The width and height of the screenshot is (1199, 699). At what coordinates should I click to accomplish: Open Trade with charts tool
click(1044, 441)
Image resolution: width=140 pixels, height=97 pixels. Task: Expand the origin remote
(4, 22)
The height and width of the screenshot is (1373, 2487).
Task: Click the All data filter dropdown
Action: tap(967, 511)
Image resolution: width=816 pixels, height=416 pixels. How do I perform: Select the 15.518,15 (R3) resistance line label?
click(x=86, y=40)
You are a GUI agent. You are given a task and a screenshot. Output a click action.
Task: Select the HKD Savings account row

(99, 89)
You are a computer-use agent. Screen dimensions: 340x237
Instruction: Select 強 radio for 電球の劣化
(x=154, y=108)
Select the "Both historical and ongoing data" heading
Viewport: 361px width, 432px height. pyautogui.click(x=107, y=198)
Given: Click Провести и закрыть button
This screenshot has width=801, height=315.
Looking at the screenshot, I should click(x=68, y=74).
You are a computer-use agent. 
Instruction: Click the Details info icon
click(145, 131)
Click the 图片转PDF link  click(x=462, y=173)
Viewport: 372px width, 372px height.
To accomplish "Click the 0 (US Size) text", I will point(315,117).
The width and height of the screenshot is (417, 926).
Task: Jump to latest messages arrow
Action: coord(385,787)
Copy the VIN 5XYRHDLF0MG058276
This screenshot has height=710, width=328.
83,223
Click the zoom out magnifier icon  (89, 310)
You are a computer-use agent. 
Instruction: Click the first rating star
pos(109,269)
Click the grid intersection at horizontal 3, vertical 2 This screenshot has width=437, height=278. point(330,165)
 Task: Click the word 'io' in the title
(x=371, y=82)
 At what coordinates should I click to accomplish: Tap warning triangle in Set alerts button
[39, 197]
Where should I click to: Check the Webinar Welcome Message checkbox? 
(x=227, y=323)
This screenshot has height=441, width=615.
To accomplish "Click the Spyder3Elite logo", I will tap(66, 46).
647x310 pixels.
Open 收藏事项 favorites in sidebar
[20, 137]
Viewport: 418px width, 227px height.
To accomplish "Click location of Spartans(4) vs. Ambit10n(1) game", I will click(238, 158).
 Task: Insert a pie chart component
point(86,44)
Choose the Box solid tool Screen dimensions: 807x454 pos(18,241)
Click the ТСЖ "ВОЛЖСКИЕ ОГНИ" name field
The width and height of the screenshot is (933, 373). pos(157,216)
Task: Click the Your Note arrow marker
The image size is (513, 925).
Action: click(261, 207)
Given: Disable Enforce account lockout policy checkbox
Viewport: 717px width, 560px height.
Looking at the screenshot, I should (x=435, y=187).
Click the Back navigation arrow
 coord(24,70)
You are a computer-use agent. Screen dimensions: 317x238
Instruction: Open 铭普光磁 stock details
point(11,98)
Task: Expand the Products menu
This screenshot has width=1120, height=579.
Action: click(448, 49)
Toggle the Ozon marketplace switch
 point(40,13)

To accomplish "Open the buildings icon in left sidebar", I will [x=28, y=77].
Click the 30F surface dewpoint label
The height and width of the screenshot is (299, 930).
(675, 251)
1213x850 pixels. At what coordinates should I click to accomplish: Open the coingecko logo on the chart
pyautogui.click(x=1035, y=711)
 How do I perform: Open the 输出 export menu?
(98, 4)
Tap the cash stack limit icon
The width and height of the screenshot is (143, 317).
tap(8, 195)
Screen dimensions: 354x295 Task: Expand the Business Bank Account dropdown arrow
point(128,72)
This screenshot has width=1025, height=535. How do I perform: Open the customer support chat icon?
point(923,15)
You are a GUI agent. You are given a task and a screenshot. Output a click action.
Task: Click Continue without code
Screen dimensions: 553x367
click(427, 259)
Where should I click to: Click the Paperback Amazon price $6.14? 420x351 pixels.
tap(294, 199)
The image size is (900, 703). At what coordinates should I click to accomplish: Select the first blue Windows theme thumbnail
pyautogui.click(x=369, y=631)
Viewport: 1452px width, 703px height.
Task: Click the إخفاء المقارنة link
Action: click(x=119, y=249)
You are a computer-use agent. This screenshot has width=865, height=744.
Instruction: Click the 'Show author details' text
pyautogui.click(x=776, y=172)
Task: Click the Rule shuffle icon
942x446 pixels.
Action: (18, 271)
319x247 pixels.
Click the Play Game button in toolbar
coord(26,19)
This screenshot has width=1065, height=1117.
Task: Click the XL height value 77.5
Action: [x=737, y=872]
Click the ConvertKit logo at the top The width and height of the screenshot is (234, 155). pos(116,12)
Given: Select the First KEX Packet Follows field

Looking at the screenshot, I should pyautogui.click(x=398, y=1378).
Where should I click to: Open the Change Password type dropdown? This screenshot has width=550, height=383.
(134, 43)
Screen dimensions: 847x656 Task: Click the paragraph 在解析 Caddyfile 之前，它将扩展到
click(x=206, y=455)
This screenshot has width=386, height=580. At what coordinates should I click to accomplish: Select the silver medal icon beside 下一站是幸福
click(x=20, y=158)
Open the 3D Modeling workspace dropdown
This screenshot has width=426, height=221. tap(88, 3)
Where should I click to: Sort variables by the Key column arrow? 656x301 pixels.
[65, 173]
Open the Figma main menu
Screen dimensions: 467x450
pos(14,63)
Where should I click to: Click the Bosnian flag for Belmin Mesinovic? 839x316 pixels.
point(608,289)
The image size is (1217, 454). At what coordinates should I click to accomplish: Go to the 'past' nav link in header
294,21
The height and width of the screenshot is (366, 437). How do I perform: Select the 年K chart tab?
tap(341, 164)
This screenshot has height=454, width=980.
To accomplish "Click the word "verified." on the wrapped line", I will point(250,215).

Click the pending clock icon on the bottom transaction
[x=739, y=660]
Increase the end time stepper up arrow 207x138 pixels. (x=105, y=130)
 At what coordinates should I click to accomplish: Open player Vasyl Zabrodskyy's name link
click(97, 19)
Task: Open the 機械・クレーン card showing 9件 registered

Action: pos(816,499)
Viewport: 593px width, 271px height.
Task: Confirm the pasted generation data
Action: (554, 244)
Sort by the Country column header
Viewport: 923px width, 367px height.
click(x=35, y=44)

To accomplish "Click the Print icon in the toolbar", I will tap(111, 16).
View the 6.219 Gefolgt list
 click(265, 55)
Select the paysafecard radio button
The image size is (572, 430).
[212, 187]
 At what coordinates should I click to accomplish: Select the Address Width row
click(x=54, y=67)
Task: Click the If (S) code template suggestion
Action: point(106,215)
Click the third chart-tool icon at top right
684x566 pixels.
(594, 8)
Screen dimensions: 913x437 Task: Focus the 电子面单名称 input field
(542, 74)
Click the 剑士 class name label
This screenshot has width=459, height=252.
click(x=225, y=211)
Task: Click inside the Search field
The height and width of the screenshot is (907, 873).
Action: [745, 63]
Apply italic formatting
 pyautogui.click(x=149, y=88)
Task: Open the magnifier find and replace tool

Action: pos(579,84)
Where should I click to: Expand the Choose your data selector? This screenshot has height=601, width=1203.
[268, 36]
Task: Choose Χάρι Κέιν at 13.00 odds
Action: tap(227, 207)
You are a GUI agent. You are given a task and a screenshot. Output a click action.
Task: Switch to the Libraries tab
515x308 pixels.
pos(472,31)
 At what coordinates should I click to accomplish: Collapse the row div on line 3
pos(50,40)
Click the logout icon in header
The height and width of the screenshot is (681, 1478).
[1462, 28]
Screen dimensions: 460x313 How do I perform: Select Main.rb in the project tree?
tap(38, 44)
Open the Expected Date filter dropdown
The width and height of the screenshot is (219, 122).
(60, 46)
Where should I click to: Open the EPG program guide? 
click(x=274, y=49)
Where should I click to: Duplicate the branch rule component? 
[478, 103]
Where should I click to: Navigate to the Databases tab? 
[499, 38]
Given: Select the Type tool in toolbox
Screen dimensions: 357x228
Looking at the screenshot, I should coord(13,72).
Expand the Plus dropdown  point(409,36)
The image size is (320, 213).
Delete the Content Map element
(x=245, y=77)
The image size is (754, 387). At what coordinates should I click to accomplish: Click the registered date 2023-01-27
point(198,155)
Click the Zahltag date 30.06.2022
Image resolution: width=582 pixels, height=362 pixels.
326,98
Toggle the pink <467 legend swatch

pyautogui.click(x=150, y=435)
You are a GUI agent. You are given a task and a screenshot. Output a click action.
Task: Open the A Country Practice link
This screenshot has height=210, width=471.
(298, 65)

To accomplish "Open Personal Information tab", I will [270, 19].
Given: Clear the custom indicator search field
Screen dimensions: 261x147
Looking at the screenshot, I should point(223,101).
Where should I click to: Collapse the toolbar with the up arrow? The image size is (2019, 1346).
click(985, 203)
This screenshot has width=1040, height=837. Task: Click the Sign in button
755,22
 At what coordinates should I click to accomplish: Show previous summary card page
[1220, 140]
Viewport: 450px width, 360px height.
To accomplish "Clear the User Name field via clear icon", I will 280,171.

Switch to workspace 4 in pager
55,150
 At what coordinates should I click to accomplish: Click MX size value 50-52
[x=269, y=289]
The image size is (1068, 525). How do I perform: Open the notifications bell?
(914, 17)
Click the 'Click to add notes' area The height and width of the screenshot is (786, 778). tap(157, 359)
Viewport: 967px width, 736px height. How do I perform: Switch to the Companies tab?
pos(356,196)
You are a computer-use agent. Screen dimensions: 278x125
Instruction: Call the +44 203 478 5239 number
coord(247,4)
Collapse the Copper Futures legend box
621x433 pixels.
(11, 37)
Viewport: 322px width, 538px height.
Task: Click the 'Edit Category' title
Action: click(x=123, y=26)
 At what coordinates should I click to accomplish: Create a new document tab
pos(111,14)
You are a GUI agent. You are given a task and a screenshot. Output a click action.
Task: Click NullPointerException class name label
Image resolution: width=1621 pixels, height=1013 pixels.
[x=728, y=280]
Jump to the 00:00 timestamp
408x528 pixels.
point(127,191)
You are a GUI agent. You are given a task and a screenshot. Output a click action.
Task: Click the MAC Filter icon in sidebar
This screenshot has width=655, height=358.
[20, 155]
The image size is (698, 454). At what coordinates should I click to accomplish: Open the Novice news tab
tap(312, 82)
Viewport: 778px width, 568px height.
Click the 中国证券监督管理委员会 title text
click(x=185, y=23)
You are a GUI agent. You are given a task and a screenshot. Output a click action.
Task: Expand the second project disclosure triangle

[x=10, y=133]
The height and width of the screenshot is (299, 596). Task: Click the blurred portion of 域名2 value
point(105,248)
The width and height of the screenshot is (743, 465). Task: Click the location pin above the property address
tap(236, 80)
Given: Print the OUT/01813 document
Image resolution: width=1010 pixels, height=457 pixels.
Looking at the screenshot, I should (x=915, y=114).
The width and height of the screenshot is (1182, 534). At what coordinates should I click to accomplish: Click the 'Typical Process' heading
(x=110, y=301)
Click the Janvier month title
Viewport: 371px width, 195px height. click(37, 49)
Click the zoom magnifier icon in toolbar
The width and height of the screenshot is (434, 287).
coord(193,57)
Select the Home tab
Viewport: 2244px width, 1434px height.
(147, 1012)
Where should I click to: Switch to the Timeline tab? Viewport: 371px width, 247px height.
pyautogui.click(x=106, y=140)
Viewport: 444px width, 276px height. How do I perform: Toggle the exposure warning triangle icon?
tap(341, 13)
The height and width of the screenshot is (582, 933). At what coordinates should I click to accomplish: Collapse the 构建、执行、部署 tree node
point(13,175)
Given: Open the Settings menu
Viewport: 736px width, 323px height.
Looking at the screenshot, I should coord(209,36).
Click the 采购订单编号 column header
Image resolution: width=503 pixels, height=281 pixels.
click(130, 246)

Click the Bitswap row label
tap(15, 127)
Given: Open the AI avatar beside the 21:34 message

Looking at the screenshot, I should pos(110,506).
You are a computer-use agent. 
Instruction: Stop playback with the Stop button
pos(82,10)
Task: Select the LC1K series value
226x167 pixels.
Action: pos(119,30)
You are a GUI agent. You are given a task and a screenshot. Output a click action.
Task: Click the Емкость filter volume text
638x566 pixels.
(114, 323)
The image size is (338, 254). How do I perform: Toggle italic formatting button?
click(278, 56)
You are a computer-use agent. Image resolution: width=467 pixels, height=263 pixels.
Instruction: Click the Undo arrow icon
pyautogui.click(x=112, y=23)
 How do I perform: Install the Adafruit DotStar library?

Work to complete:
Retype exactly the lines of the data above that fall between the line with "Click the grid" and the line with "Choose the Box", inclusive, and add nothing.

Result below:
Click the grid intersection at horizontal 3, vertical 2 This screenshot has width=437, height=278. point(330,165)
 Task: Click the word 'io' in the title
(x=371, y=82)
 At what coordinates should I click to accomplish: Tap warning triangle in Set alerts button
[39, 197]
Where should I click to: Check the Webinar Welcome Message checkbox? 
(x=227, y=323)
This screenshot has height=441, width=615.
To accomplish "Click the Spyder3Elite logo", I will tap(66, 46).
647x310 pixels.
Open 收藏事项 favorites in sidebar
[20, 137]
Viewport: 418px width, 227px height.
To accomplish "Click location of Spartans(4) vs. Ambit10n(1) game", I will click(238, 158).
 Task: Insert a pie chart component
point(86,44)
Choose the Box solid tool Screen dimensions: 807x454 pos(18,241)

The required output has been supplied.